Le 8 mai 1945, jour de l’armistice signifiant la fin de la guerre en Europe. L’Algérie allait connaître un des événements les plus sanglants de son histoire. Suite à un soulèvement des Algériens contre l’occupation coloniale française, une répression sauvage devait s’abattre sur les populations de Sétif, Guelma, Kheratta, dans l’est du pays.

Une répression qui devait s’espacer sur près de 10 jours et qui provoquèrent l’extermination d’au moins 45000 civils. Pour les autorités coloniales de l’époque, il fallait frapper fort pour dissuader toute nouvelle tentative de révolte. On croyait ainsi sauver le régime colonial dans tout ce qu’il avait de plus banal, le racisme institutionnalisé, le mépris absolu des vies algériennes. N’est-ce pas le général Duval en personne qui déclara à sa hiérarchie : "on est tranquille pour 10 ans". Tout en prévenant : "je vous ai donné la paix pour 10 ans, mais il ne faut pas se leurrer, tout doit changer en Algérie". Il ne croyait pas si bien dire.

Sétif allait marquer une étape cruciale, rien ne sera plus comme avant. Le fossé allait se creuser considérablement entre algériens et colons. La guerre de libération devait commencer 10 ans plus tard, elle avait en fait joué son premier acte à Sétif. Nul d’ailleurs ne pouvait mieux l’exprimer que le grand écrivain algérien Kateb Yacine lorsqu’il écrivit : "à Sétif, se cimenta mon nationalisme, j’avais 16 ans".

Pour comprendre les raisons de cette prise de conscience chez le peuple algérien, il faut revenir sur l’essence profonde de ce que fut le système colonial français. Tout d’abord, il faut voir que la présence française ne reposait sur aucune légitimité. L’Algérie a été conquise par la force dés 1830 et allait se voir imposer une domination et un joug qui devait aboutir à la déstructuration complète de sa société. Avec la colonisation, non seulement les cadres politiques traditionnels ont disparu, mais les structures profondes de l’ordre social ont été violemment attaquées ; que ce soit avec l’interdiction progressive des "medrassas", la confiscation des propriétés collectives et la remise en cause du système tribal.

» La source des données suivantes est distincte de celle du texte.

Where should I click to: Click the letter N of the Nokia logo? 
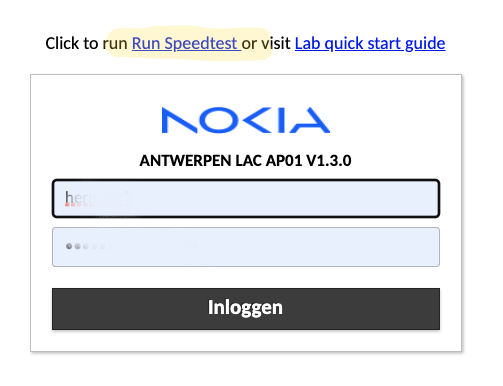point(179,120)
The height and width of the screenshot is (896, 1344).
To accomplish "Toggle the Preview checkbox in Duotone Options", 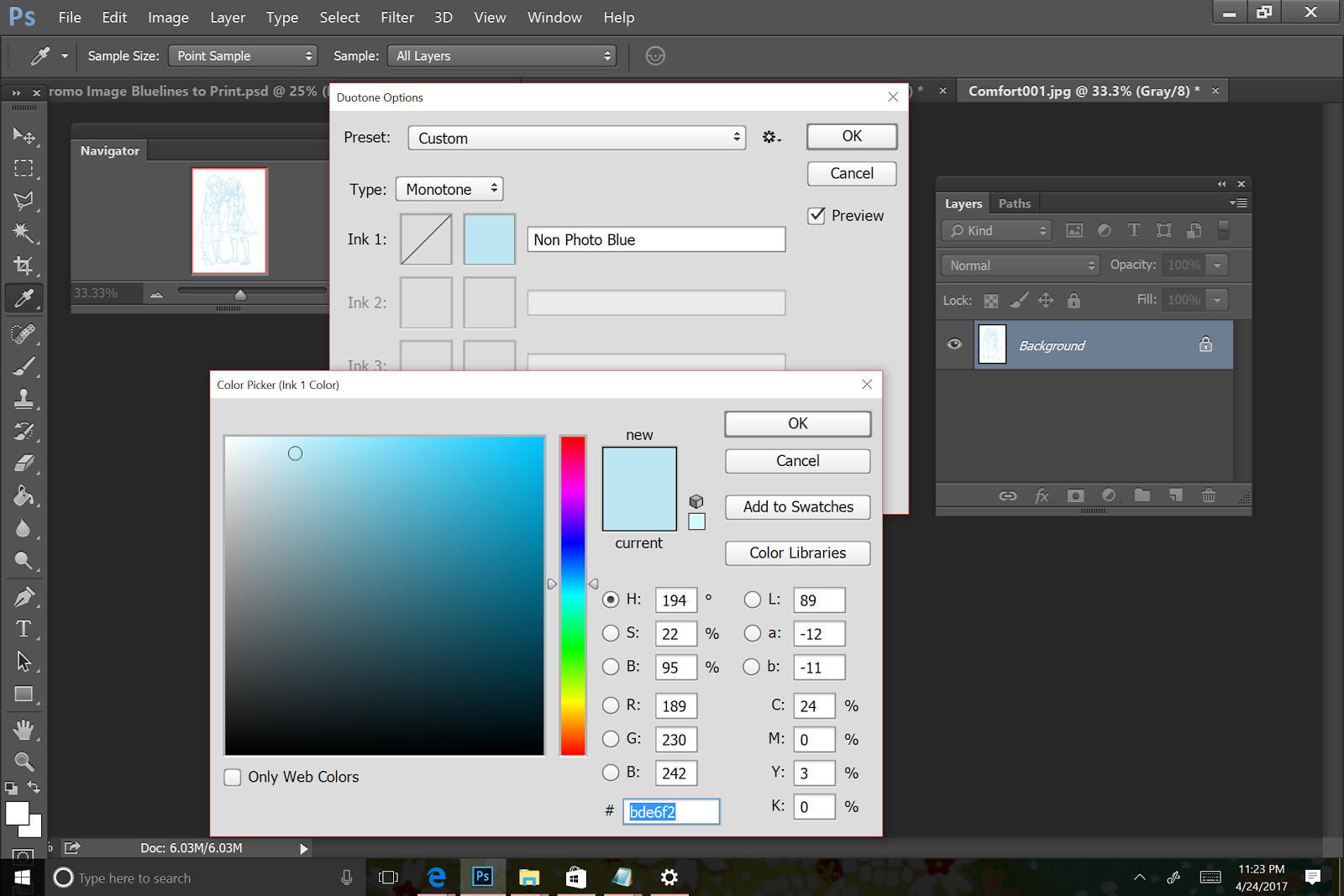I will pos(816,216).
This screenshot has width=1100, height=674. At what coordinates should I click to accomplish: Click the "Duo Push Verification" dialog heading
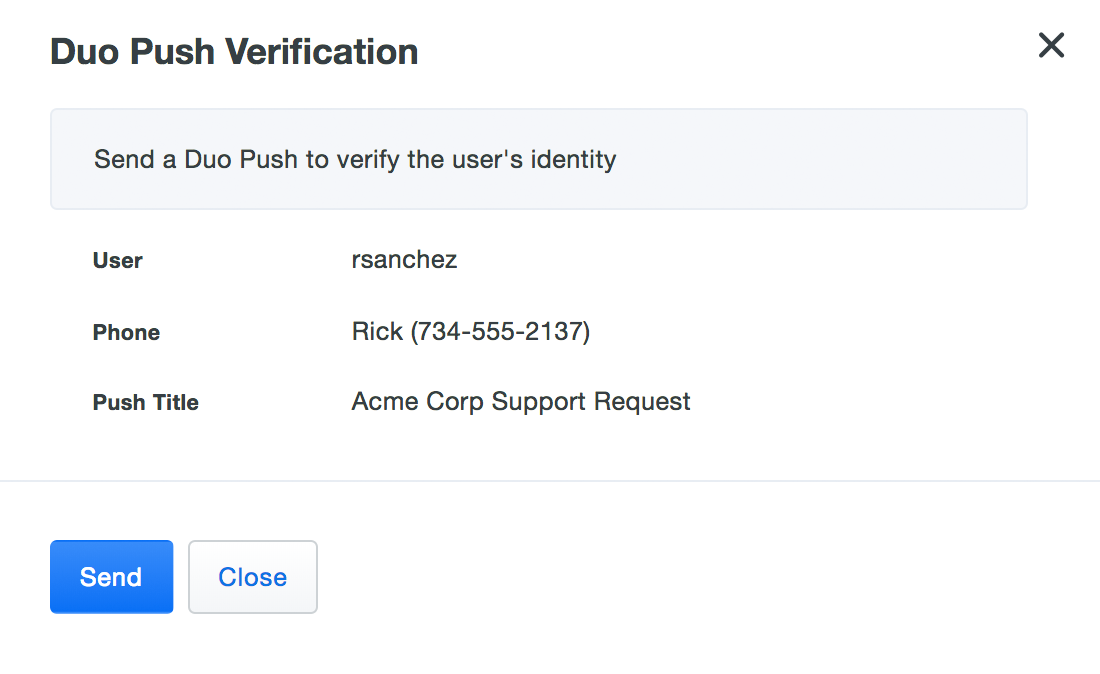pos(234,52)
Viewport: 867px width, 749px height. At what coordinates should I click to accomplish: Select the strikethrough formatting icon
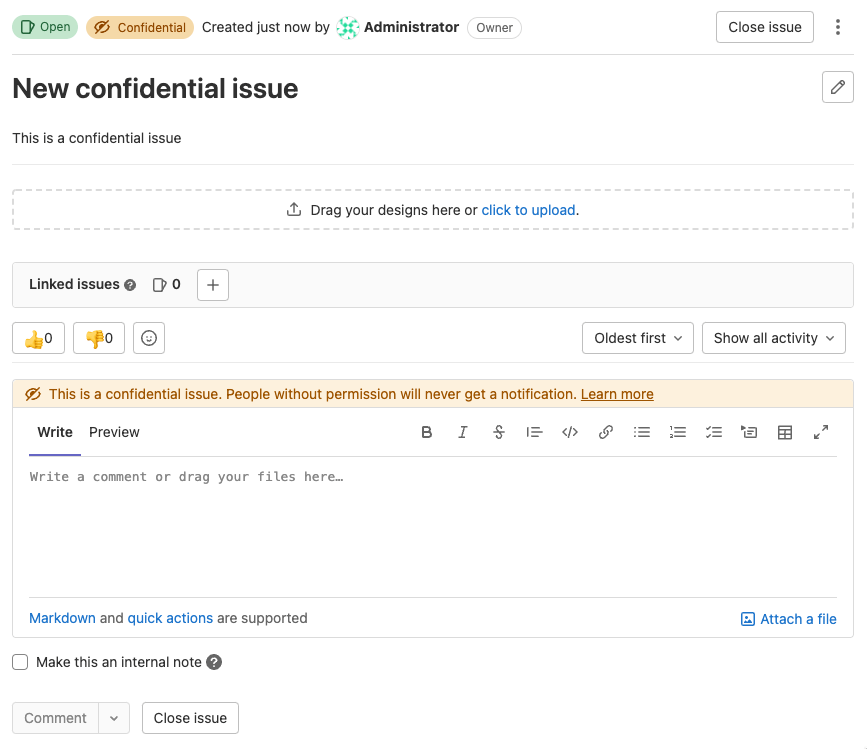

A cela, il fallait rajouter une situation économique désastreuse et de plus en plus précaire pour les Algériens. En fait, deux Algéries existaient, celles des colons européens minoritaires et maîtres du pays, et celle des Algériens majoritaires condamnés à la plus terrible des misères. Pour ce qui était du droit, "l’apartheid républicain" était de mise. Les Algériens dépendaient du code de l’indigénat. Un code officialisé en 1881 qui prévoyait l’instauration de pénalités exorbitantes de droit commun et d’une série de mesures relevant d’un droit parallèle discriminatoire ne s’appliquant que pour les Algériens musulmans. En fait, plus de 90% de la population se trouvait exclue de tous les droits civiques et civils fondamentaux sur le seul critère de l’appartenance raciale et religieuse.

C’est parce que ce système ne pouvait plus être reconduit que déjà se multipliaient dans l’Algérie de l’après deuxième guerre mondiale, des mouvements de contestation qui tournèrent souvent à de sanglantes émeutes anti-européennes dans l’est algérien. De fait, la donne internationale avait profondément évolué. La guerre a remis en question la place des puissances coloniales. Les multiples défaites de l’armée française ont non seulement prouvé aux Algériens que le colonisateur n’était pas invincible ; mais surtout, l’appel massif de conscrits algériens pour libérer l’Europe confortait le désir des Algériens d’en finir avec le statut quo colonial. Les Algériens de retour chez eux, attendaient des changements à la hauteur du prix du sang que leurs camarades morts ont versé. Ils exigeaient l’égalité des droits avec les colons et le respect de leur identité.

Pour toute réponse, rien, la barbarie coloniale continue. L’après guerre allait donc sonner le glas de la révolte et du changement. C’est comme cela que les Algériens voulurent marquer leur 8 mai 1945, jour de la reddition allemande et fin de la guerre en Europe.

La mort d’un scout tué par la police française mettra le feu aux poudres à Sétif. Ce sera l’émeute. Un soulèvement spontané, appuyé par des militants nationalistes laissera place aux frustrations trop longtemps contenues. On s’en prendra aux colons européens, à Sétif, Kherrata, dans les campagnes environnantes et même à Guelma, pourtant éloignée de plus d’une centaine de kilomètres. Le 8 mai au soir, on relèvera parmi les colons européens 103 morts et 110 blessés.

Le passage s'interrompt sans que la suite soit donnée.